> What to work on
Line by line, give the data again exactly as it appears.

==================================================

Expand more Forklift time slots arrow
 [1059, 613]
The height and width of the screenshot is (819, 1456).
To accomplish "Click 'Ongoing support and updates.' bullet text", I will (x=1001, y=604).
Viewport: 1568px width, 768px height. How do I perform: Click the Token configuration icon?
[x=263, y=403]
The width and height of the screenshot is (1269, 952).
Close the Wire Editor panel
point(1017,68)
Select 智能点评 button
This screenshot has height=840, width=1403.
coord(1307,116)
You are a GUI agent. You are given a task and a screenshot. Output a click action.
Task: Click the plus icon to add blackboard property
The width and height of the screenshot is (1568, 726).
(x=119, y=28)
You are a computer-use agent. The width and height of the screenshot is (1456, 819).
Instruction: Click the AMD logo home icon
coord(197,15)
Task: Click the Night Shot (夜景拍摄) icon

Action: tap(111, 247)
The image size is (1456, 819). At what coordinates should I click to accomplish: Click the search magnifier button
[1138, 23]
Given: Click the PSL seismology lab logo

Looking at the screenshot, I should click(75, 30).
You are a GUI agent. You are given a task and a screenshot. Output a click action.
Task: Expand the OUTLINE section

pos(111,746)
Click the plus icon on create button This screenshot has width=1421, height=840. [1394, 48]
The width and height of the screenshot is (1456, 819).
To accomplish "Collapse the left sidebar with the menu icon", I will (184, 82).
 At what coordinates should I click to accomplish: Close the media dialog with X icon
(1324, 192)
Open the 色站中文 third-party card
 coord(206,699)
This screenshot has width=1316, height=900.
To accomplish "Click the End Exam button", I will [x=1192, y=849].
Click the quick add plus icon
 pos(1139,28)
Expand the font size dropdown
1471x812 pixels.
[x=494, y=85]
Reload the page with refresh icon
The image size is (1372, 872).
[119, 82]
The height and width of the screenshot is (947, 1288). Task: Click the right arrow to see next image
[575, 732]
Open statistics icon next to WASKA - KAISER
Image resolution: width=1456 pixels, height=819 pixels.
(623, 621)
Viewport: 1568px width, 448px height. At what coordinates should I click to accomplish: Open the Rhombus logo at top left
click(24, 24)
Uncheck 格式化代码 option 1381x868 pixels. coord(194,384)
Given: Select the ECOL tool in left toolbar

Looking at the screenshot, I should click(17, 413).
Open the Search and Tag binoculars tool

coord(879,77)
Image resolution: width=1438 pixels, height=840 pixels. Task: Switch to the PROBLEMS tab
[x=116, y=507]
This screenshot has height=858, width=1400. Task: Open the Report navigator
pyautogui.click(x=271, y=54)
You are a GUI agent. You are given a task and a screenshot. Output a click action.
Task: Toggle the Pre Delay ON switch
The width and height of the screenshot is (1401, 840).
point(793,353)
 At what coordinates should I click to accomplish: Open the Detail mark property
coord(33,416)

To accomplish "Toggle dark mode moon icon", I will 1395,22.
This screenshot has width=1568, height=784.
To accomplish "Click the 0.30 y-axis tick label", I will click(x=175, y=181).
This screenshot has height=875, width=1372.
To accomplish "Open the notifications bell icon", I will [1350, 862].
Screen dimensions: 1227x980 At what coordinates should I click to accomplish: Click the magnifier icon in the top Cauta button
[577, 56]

==================================================

> Written reply
Expand more Forklift time slots arrow
 [1059, 613]
The height and width of the screenshot is (819, 1456).
To accomplish "Click 'Ongoing support and updates.' bullet text", I will (x=1001, y=604).
Viewport: 1568px width, 768px height. How do I perform: Click the Token configuration icon?
[x=263, y=403]
The width and height of the screenshot is (1269, 952).
Close the Wire Editor panel
point(1017,68)
Select 智能点评 button
This screenshot has height=840, width=1403.
coord(1307,116)
You are a GUI agent. You are given a task and a screenshot. Output a click action.
Task: Click the plus icon to add blackboard property
The width and height of the screenshot is (1568, 726).
(x=119, y=28)
You are a computer-use agent. The width and height of the screenshot is (1456, 819).
Instruction: Click the AMD logo home icon
coord(197,15)
Task: Click the Night Shot (夜景拍摄) icon

Action: tap(111, 247)
The image size is (1456, 819). At what coordinates should I click to accomplish: Click the search magnifier button
[1138, 23]
Given: Click the PSL seismology lab logo

Looking at the screenshot, I should click(75, 30).
You are a GUI agent. You are given a task and a screenshot. Output a click action.
Task: Expand the OUTLINE section

pos(111,746)
Click the plus icon on create button This screenshot has width=1421, height=840. [1394, 48]
The width and height of the screenshot is (1456, 819).
To accomplish "Collapse the left sidebar with the menu icon", I will (184, 82).
 At what coordinates should I click to accomplish: Close the media dialog with X icon
(1324, 192)
Open the 色站中文 third-party card
 coord(206,699)
This screenshot has width=1316, height=900.
To accomplish "Click the End Exam button", I will [x=1192, y=849].
Click the quick add plus icon
 pos(1139,28)
Expand the font size dropdown
1471x812 pixels.
[x=494, y=85]
Reload the page with refresh icon
The image size is (1372, 872).
[119, 82]
The height and width of the screenshot is (947, 1288). Task: Click the right arrow to see next image
[575, 732]
Open statistics icon next to WASKA - KAISER
Image resolution: width=1456 pixels, height=819 pixels.
(623, 621)
Viewport: 1568px width, 448px height. At what coordinates should I click to accomplish: Open the Rhombus logo at top left
click(24, 24)
Uncheck 格式化代码 option 1381x868 pixels. coord(194,384)
Given: Select the ECOL tool in left toolbar

Looking at the screenshot, I should click(17, 413).
Open the Search and Tag binoculars tool

coord(879,77)
Image resolution: width=1438 pixels, height=840 pixels. Task: Switch to the PROBLEMS tab
[x=116, y=507]
This screenshot has height=858, width=1400. Task: Open the Report navigator
pyautogui.click(x=271, y=54)
You are a GUI agent. You are given a task and a screenshot. Output a click action.
Task: Toggle the Pre Delay ON switch
The width and height of the screenshot is (1401, 840).
point(793,353)
 At what coordinates should I click to accomplish: Open the Detail mark property
coord(33,416)

To accomplish "Toggle dark mode moon icon", I will 1395,22.
This screenshot has width=1568, height=784.
To accomplish "Click the 0.30 y-axis tick label", I will click(x=175, y=181).
This screenshot has height=875, width=1372.
To accomplish "Open the notifications bell icon", I will [1350, 862].
Screen dimensions: 1227x980 At what coordinates should I click to accomplish: Click the magnifier icon in the top Cauta button
[577, 56]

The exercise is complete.